● **Page excerpt**
--- Begin ---

Free and Safe in Cyberspace is a global event series aimed to catalyse a constructive dialogue and an informed consensus on new enforceable standards and certification bodies for end-2-end ICT systems and life-cycles for critical communications, targeted lawful access and advanced AI, in order to deliver wide-market access to unprecedented and constitutionally– meaningful* e-privacy and e-security, while increasing cyber-investigation capabilities and public safety.

This event series was conceived by the non-profit R&D institute Open Media Cluster, led by Rufo Guerreschi, and co-organized with EIT Digital Privacy, Security & Trust Action Line, led by Jovan Golic.

UPCOMING EDITIONS:

  • The 2nd EU Edition 2016, on Sept 22nd-23rd 2016 in sunny Rome at the Crowne Plaza Rome Hotel.
  • The 2nd LatAm Edition, in Brasilia in Fall 2016.

PAST EDITIONS:

  • The 1st EU Edition 2015 was held in Brussels on Sept 24-25th 2015, co-organized with EIT Digital Privacy Security and Trust Action Line, with the support of great sponsors. It attracted amazing speakers, including the best IT security experts of Europe and US – including Bruce Schneier, Bart Preneel, Richard Stallman – and the most relevant EU defense, IT security and R&D institutions – such as European Defence Agency, EDPS, DG Connect, EIT Digital PST-AL, ECSEL-JU, Future of Humanity Institute – as you can see from the report and the program with videos. A 1st smaller 1/2-day Latin American Edition was then held in Brazil on Oct 16th 2015, with distinguished guests.

--- End ---

● **Task requirements**
• 1. Answer these questions from the Free and Safe in Cyberspace text, marking each answer with the matching letter:
(a) Who leads the non-profit R&D institute that conceived the event series?
(b) At which hotel will the 2nd EU Edition 2016 take place?
(c) On what date was the 1st Latin American Edition held in Brazil?
• 2. Resume the Free and Safe in Cyberspace text after its last sentence, writing the next part in the same style.

● **Data excerpts**
--- Begin ---

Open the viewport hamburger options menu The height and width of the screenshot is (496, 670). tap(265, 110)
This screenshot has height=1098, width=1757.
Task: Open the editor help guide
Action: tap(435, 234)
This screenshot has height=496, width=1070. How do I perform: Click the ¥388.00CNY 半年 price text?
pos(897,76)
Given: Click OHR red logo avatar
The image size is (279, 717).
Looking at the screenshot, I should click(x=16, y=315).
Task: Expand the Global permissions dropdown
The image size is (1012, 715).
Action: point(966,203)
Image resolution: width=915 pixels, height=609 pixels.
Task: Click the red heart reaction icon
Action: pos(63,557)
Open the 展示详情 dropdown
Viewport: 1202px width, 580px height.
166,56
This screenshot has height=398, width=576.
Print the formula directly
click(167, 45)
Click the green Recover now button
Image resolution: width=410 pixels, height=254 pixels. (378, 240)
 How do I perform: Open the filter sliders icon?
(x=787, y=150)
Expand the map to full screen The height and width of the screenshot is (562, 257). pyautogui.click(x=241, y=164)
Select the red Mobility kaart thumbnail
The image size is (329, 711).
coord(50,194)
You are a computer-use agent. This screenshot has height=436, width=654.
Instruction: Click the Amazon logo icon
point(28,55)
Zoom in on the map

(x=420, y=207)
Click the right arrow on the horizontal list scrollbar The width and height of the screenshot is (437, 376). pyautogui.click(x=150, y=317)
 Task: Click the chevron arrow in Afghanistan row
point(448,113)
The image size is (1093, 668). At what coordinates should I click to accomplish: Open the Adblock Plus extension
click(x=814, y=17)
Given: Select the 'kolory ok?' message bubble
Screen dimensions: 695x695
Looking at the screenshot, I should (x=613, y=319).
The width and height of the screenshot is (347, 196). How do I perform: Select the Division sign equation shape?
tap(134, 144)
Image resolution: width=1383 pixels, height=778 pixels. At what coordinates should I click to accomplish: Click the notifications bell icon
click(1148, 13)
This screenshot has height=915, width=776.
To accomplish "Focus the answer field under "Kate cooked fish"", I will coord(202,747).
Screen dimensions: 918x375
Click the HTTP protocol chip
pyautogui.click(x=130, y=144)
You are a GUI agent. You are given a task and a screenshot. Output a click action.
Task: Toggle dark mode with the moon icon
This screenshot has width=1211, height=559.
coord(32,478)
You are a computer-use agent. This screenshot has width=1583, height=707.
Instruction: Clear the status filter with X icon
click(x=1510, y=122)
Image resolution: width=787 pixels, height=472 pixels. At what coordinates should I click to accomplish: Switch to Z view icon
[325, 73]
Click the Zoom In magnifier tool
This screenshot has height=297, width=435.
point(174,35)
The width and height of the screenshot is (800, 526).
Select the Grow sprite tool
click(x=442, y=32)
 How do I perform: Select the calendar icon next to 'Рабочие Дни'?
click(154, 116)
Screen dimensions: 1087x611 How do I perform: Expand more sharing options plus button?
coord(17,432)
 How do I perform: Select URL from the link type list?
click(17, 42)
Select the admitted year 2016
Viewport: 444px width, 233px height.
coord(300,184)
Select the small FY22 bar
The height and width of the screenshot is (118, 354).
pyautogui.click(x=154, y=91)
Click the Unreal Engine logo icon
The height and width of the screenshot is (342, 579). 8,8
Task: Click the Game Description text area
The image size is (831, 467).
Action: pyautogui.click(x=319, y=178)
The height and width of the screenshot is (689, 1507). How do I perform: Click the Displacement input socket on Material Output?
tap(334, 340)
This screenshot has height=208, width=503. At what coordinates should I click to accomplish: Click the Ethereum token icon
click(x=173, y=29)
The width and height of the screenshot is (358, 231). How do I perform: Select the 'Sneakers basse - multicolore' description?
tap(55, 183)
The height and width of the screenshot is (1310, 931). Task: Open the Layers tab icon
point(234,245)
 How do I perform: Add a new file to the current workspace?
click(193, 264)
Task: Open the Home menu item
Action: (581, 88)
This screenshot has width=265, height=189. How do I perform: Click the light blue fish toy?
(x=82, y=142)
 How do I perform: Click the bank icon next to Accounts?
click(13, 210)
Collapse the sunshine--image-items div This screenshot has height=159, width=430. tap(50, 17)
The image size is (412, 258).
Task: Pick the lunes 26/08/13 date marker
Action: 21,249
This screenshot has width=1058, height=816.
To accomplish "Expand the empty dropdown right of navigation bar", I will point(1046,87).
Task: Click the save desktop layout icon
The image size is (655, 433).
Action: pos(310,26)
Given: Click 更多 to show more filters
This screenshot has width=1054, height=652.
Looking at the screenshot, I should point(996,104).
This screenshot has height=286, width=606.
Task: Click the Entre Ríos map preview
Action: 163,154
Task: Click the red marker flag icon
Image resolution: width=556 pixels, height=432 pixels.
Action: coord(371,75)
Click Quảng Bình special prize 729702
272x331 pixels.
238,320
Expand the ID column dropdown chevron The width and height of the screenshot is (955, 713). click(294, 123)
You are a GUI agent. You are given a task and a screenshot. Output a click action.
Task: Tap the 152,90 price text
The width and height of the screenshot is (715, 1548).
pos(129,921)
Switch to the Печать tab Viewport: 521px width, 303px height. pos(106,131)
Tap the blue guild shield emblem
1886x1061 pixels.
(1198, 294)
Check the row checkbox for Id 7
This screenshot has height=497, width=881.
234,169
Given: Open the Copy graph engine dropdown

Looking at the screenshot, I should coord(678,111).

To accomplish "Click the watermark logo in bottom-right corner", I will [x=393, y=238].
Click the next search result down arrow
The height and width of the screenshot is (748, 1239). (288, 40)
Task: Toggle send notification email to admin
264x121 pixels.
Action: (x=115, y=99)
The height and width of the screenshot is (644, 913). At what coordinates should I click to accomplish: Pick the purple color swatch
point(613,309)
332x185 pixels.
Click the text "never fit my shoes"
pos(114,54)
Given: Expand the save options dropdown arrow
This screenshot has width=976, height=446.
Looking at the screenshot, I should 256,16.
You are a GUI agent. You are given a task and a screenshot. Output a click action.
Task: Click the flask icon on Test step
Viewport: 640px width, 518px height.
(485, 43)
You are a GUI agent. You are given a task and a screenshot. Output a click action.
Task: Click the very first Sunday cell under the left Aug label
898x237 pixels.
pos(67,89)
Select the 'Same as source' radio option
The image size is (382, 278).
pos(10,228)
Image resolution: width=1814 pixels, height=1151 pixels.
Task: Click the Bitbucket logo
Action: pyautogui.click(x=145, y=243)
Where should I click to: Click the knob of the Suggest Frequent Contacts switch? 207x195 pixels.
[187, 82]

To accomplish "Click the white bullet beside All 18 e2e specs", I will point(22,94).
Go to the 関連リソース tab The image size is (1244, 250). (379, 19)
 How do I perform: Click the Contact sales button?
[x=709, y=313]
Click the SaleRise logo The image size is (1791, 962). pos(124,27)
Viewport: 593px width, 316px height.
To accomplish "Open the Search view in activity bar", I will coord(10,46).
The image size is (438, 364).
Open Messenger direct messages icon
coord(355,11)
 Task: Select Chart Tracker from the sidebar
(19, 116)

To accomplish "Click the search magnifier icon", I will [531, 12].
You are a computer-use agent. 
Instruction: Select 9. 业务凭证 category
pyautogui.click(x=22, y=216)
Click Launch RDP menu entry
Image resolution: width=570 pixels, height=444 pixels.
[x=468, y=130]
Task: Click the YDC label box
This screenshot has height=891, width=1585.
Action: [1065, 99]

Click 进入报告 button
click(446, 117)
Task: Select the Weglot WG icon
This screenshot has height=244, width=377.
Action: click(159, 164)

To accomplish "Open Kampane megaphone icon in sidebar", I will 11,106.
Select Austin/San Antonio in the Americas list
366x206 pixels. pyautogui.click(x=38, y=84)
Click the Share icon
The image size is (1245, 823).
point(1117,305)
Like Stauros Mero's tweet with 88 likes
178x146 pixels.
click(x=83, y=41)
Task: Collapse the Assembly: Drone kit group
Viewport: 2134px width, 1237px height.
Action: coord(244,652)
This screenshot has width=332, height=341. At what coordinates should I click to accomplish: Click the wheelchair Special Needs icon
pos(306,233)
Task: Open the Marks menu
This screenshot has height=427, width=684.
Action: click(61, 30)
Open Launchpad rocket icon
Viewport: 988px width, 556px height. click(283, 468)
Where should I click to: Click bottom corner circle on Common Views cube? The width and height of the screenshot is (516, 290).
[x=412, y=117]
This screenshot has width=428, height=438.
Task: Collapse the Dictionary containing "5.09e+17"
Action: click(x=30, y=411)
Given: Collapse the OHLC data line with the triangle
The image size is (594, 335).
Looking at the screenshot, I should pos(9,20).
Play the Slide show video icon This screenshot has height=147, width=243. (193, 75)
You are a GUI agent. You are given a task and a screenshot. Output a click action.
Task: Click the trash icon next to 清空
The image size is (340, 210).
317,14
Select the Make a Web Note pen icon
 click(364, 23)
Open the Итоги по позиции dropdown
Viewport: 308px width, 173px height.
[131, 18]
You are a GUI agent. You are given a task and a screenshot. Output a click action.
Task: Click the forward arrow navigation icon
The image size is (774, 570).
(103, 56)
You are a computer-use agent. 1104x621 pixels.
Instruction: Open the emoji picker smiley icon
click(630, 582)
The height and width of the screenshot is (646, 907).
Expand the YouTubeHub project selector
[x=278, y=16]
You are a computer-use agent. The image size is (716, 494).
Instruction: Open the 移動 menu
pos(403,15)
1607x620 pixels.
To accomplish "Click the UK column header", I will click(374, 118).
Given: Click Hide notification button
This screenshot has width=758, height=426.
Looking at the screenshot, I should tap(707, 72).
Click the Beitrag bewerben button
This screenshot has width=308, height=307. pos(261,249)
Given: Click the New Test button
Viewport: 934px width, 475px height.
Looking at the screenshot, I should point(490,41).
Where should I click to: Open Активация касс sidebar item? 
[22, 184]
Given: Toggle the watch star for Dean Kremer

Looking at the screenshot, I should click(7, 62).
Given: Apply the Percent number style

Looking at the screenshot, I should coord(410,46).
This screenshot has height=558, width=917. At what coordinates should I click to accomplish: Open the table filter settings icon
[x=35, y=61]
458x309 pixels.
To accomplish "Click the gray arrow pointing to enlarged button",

--- End ---

● **Answers by task**
• 1.
(a) Rufo Guerreschi
(b) The Crowne Plaza Rome Hotel
(c) Oct 16th 2015

• 2.
The Format

All panelists will be required to submit short position Statements in advance (more details on the Call for Papers). On the day of the panel, each panelist will do a 5-minutes stand-up presentation of their position Statement, and give 1-minute replies to 3 short questions from the audience.

Panelists will then engage in panel sessions of intense debate, moderated by an expert journalist to keep speakers on the subject and keep them concrete in their, with 15 minutes of short QAs with audience.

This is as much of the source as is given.